Tout s’est accéléré. Toi, je suis arrivé ce matin à Kuala Lumpur, je ne me sentais pas bien, je suis allé à l’hôpital, on m’a fait des examens, on veut m’opérer sur le champ, je descends au bloc dans quelques minutes, moi, mille questions en une, inutiles, et soudain la sensation de devoir n’être que là, à l’écoute faussement sereine, présente, de loin, mais tout près, comme avant, comme l’un contre l’autre, comme l’un pour l’autre.
Quand je t’ai accueilli à l’aéroport quelques jours plus tard, tu avais comme toujours un grand sourire, un somptueux bouquet de fleurs d’orchidées couleur fuchsia étincelantes dans tes mains, un peu tremblantes, moi, je voulais te serrer fort dans nos bras à tous les deux, toi, une douleur au niveau du ventre t’a fait légèrement reculer.
La suite, une succession d’attente, de frayeurs, de diagnostics, de pronostics, de pas de place là, là oui une chambre d’hôpital, déjà froide, des branchements, une autre opération, des montagnes de médicaments, des questions sans réponse, moi, tout à toi, toi, continuant de sourire au moindre rayon de soleil comme un miracle sans cesse renouvelé, dans la faiblesse de ton corps vacillant.

[LIGNES DE DONNÉES]
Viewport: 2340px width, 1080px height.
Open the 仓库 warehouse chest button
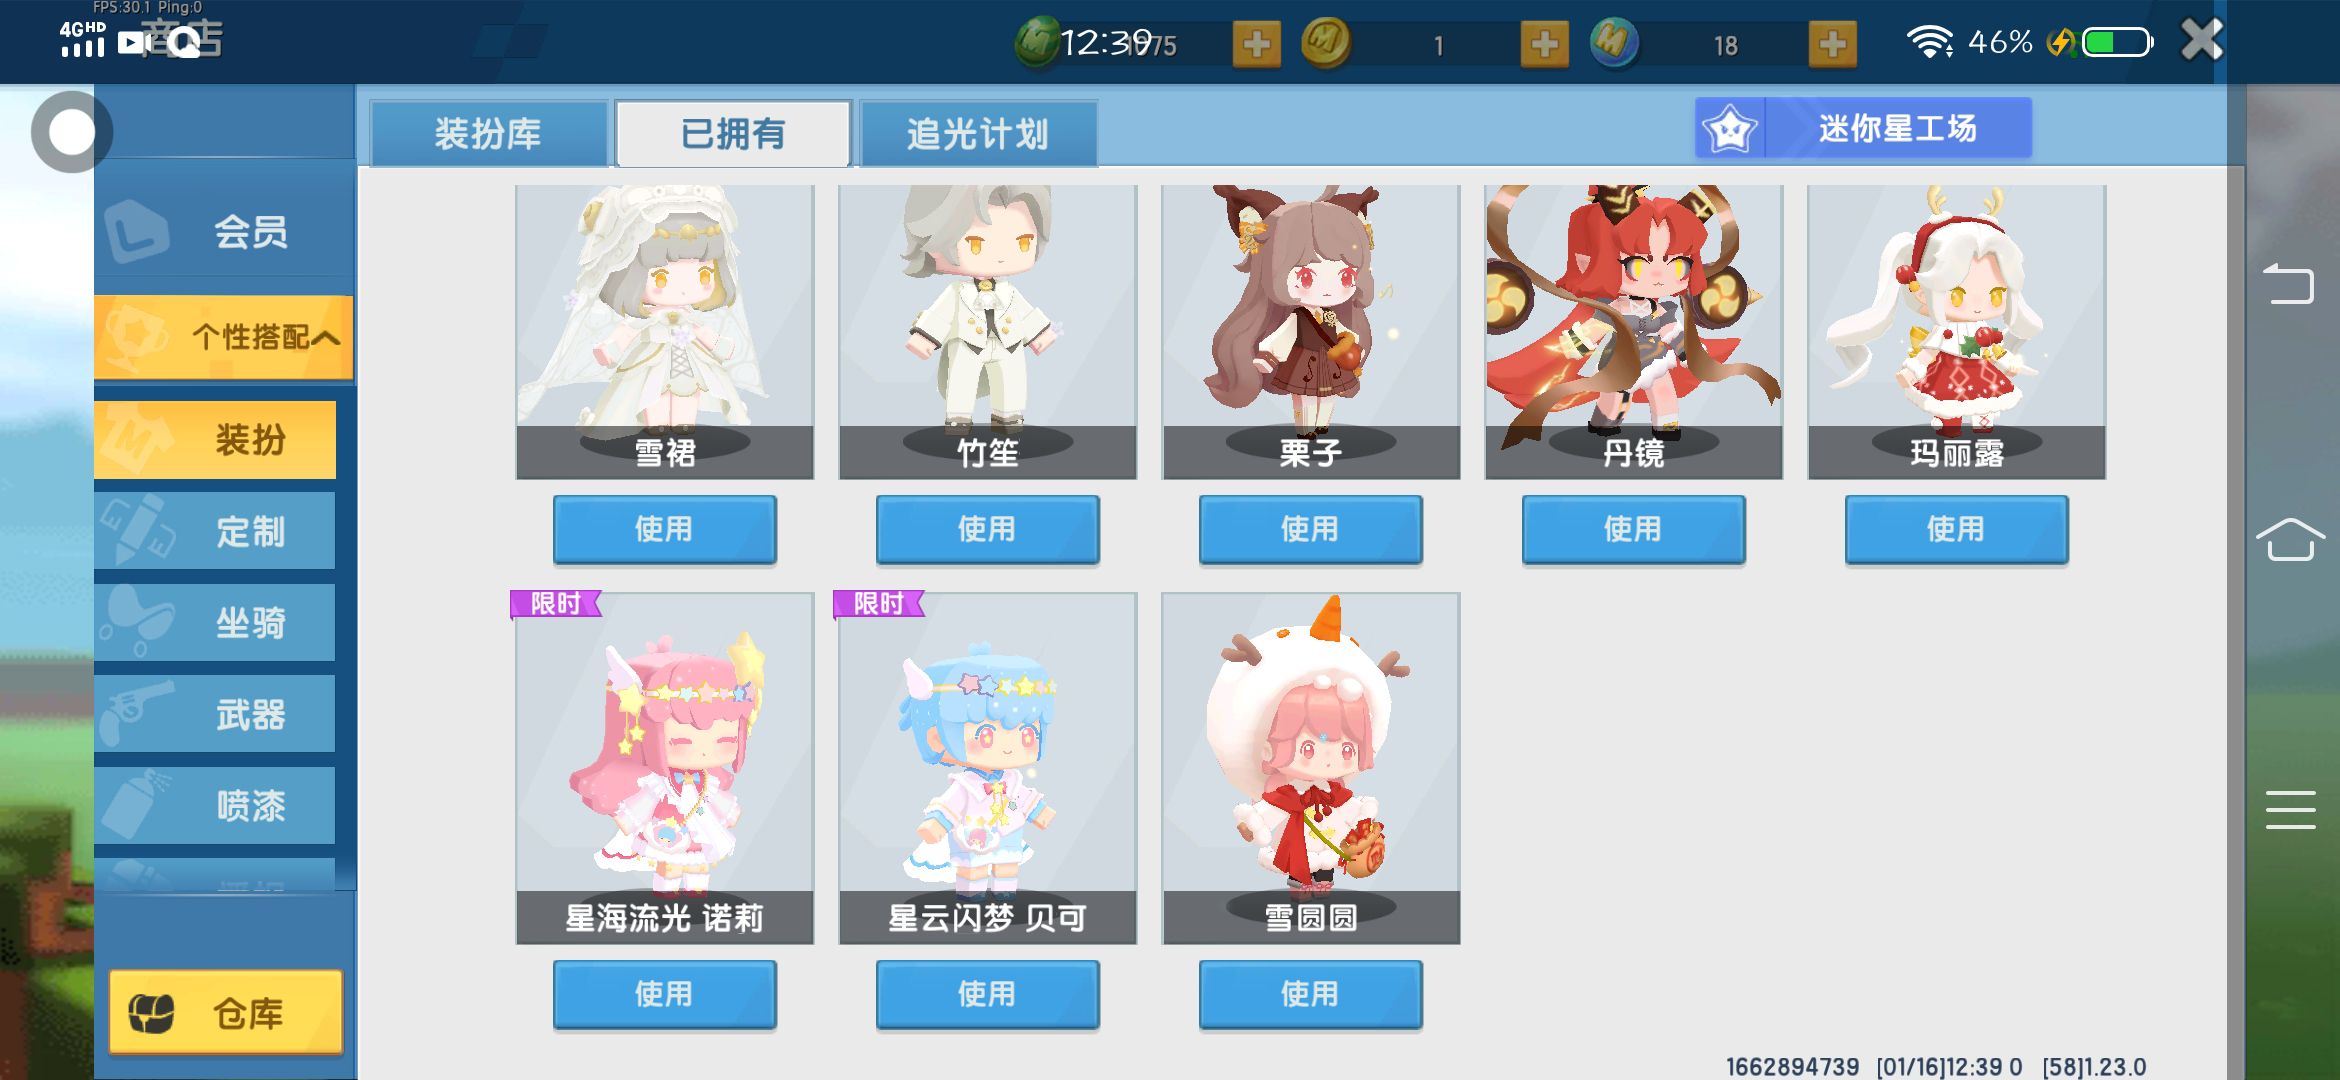click(226, 1012)
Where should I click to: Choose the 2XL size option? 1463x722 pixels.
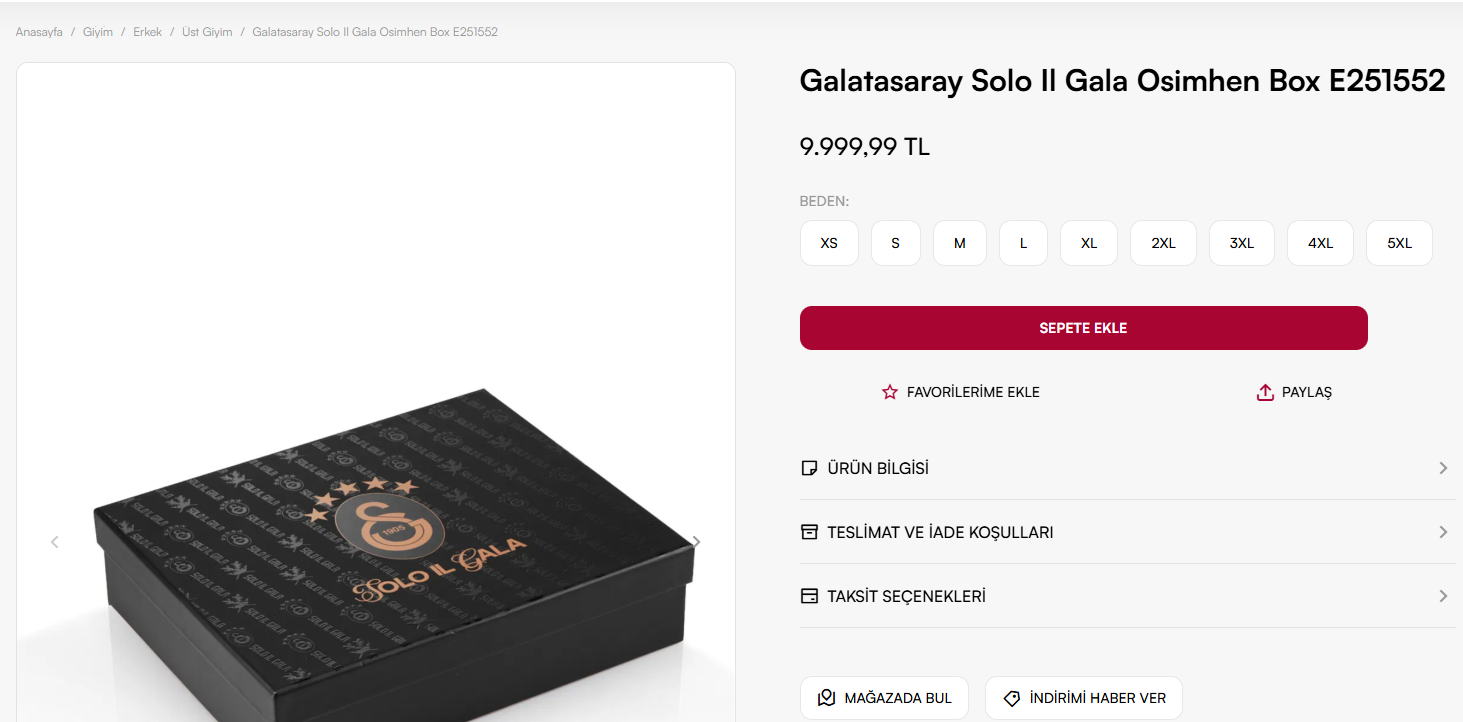[x=1163, y=243]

[ACTIVITÉS]
(a) Répondez à ces questions sur l'extrait :
(i) Dans quelle ville la personne désignée par « toi » est-elle arrivée le matin ?
(ii) De quelle couleur étaient les orchidées apportées à l'aéroport ?
(iii) Qu'est-ce qui a fait légèrement reculer cette personne à l'aéroport ?
(b) Reproduisez le passage de l'extrait allant de « Quand je t’ai » jusqu'à « ton corps vacillant. ».

[RÉPONSES DANS L'ORDRE]
(a)
(i) À Kuala Lumpur.
(ii) Fuchsia.
(iii) Une douleur au niveau du ventre.

(b)
Quand je t’ai accueilli à l’aéroport quelques jours plus tard, tu avais comme toujours un grand sourire, un somptueux bouquet de fleurs d’orchidées couleur fuchsia étincelantes dans tes mains, un peu tremblantes, moi, je voulais te serrer fort dans nos bras à tous les deux, toi, une douleur au niveau du ventre t’a fait légèrement reculer.
La suite, une succession d’attente, de frayeurs, de diagnostics, de pronostics, de pas de place là, là oui une chambre d’hôpital, déjà froide, des branchements, une autre opération, des montagnes de médicaments, des questions sans réponse, moi, tout à toi, toi, continuant de sourire au moindre rayon de soleil comme un miracle sans cesse renouvelé, dans la faiblesse de ton corps vacillant.